This is not to say that you must always pair a Cab. with red meat. Zinfandel would go nicely with game and smoky dishes, and Australian Shiraz with lamb and other hearty foods. Chianti would be nice when tomatoes are involved, and a Spanish Rioja is a good fit with most grilled dishes.

Get to know what your favourite pairings are by trying different combinations. Lately I’m enjoying the many red Côtes du Rhône of southern France that pair well with so many barbecued foods.

Many of these are GSMs. The fruitiness of the Grenache grape, along with the full-bodied spiciness of the Syrah, and rusticity of Mourvèdre combine to give us a perfect wine to be enjoyed with red meats, pork, grilled marinated vegetables and char-marked chicken.

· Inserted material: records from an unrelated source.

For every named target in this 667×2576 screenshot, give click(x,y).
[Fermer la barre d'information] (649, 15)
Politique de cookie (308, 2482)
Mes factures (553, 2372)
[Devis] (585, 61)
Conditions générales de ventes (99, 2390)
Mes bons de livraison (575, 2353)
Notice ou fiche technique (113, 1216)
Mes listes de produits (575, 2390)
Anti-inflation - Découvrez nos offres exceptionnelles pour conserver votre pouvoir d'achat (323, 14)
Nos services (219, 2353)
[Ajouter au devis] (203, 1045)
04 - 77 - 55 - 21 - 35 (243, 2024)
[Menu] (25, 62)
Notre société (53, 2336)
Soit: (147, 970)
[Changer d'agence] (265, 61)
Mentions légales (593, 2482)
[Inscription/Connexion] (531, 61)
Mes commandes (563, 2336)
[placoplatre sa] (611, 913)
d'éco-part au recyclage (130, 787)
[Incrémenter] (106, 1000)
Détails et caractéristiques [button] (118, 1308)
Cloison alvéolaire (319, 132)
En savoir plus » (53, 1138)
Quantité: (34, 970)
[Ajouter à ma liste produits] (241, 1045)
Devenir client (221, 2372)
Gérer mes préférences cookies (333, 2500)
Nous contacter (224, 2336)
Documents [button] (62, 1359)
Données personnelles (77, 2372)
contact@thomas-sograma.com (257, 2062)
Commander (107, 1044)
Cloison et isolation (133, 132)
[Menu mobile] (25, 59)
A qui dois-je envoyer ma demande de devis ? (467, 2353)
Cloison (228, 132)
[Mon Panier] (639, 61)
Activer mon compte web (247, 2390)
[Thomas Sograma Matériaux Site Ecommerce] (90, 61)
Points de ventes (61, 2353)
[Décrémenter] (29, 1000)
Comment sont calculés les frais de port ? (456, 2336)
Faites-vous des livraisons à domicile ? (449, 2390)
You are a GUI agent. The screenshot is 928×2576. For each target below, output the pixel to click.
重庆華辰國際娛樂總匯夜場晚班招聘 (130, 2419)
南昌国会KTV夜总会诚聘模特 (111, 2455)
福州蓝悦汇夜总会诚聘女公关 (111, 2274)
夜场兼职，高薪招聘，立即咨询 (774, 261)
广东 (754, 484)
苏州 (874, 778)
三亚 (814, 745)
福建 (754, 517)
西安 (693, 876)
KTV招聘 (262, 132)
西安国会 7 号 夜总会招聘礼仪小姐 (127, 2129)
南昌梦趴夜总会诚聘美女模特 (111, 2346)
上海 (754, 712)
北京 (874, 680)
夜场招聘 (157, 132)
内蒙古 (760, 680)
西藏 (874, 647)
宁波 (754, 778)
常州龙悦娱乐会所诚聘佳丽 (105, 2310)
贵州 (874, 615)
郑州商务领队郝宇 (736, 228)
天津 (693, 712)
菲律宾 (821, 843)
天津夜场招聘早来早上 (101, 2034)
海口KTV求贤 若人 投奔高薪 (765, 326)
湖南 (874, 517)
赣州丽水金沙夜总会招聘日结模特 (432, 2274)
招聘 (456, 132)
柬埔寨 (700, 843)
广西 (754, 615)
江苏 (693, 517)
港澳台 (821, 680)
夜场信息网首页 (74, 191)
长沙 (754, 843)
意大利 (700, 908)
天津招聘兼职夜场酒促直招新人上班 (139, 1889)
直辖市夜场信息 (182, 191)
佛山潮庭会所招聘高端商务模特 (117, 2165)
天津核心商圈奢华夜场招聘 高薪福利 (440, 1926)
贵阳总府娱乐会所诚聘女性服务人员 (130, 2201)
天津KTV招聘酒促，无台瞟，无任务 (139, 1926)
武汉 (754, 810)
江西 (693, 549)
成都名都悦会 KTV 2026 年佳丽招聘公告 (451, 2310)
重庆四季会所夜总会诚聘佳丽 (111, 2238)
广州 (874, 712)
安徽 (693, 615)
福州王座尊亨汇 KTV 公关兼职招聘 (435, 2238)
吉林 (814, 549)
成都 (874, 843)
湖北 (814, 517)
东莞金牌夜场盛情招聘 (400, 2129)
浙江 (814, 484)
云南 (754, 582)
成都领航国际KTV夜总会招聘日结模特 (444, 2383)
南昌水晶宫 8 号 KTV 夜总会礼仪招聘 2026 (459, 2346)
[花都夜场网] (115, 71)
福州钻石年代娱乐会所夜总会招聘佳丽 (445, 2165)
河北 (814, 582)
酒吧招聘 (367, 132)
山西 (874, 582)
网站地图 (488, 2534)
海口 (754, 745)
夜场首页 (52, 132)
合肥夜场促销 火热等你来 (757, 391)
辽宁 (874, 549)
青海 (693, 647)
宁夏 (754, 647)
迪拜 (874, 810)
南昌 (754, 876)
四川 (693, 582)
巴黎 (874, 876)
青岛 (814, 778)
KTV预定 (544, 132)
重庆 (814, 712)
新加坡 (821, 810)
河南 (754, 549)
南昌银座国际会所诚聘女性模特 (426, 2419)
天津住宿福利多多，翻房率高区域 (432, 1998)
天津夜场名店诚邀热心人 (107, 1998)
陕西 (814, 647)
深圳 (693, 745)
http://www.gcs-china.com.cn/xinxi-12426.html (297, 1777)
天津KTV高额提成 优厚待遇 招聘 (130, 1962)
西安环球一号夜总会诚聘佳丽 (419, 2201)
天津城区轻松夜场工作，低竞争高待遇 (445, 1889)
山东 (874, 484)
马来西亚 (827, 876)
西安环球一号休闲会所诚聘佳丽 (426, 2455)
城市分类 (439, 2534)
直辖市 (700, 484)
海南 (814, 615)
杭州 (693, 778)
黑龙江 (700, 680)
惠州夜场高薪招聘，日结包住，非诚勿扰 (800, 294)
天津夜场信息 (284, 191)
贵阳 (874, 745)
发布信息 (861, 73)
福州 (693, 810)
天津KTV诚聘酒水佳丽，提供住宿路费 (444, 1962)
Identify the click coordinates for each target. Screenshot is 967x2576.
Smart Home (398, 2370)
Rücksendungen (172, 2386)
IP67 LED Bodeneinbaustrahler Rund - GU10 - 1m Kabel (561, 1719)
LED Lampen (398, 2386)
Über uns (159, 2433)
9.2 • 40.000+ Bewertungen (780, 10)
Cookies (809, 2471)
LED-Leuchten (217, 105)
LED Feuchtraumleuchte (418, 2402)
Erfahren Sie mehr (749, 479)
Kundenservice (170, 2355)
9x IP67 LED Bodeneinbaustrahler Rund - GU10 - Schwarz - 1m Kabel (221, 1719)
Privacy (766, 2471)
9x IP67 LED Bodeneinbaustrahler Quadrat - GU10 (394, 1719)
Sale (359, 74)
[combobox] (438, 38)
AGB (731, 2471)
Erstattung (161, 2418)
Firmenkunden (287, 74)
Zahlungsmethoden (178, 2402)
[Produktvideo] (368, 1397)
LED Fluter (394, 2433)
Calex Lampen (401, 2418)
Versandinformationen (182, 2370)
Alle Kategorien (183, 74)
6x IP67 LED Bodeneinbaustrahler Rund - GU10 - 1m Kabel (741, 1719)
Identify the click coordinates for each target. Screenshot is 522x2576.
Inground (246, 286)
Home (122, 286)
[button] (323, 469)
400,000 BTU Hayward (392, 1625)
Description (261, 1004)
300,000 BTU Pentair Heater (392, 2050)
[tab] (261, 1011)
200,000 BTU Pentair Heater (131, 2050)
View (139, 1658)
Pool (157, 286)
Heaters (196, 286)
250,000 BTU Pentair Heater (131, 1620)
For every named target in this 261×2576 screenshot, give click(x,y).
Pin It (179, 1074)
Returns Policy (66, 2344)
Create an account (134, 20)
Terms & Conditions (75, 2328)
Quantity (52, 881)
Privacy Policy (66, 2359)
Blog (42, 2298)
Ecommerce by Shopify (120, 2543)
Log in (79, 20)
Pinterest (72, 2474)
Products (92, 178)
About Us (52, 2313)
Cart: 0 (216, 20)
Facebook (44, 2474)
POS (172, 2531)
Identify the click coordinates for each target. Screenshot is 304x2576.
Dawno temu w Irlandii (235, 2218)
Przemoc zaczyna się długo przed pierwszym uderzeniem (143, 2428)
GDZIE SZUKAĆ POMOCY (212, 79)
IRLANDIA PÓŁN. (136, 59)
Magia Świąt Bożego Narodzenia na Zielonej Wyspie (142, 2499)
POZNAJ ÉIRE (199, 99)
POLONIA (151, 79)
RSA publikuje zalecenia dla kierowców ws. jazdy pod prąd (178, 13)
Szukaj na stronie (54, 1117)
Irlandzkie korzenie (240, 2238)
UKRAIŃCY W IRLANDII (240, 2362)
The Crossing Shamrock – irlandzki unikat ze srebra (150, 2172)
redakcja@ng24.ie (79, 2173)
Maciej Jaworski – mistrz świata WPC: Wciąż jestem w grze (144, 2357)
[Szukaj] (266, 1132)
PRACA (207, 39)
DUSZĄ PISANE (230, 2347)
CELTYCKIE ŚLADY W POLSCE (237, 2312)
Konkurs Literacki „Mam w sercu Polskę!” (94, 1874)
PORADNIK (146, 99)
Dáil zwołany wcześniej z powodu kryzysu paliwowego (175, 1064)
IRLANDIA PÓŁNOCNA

Consider the marinades and sauces when choosing a wine. Grilling always adds more flavour and intensity to the foods we eat. Try the Saint Cosme Côtes du Rhône.

Pinot Noir from Washington, or an oaked Chardonnay from California would be lovely with salmon on the grill or cedar plank. Yum!  How about the Bonterra organic Chardonnay?

VQA Merlot from Canada, like Cedar Creek or Peller Family Estate, or an Argentinian Malbec like Catena or Trapiche would pair well with your pork chops or ribs. They have a slight sweetness and plumy nature that can stand up to rich barbecue sauces.

Sauvignon Blanc is such a versatile wine. It is a full-flavoured white that will not be over-powered by grilled foods, yet has a fresh crispness that is a stunning match with fish and seafood or chicken dishes. I love the Sancerre from the Loire Valley in France for its minerality. Oysters on the half-shell anyone?

If grilling spicy prawns, perhaps a Gewürztraminer or Riesling is the best choice. Again, Canada has many great offerings. Gewurztraminer’s natural spiciness and Riesling’s tangy acidity, and both of their fruitiness will counter-balance the heat and spice. These also do well beside your brats (the sausage variety of course). Are you getting hungry yet?

I think the main point to remember when buying wine is that it is truly a personal choice; there are no hard and fast rules. Only you know what makes you happy, but you can have a lot of fun experimenting. Remember, the best pairing is the company you’re noshing with!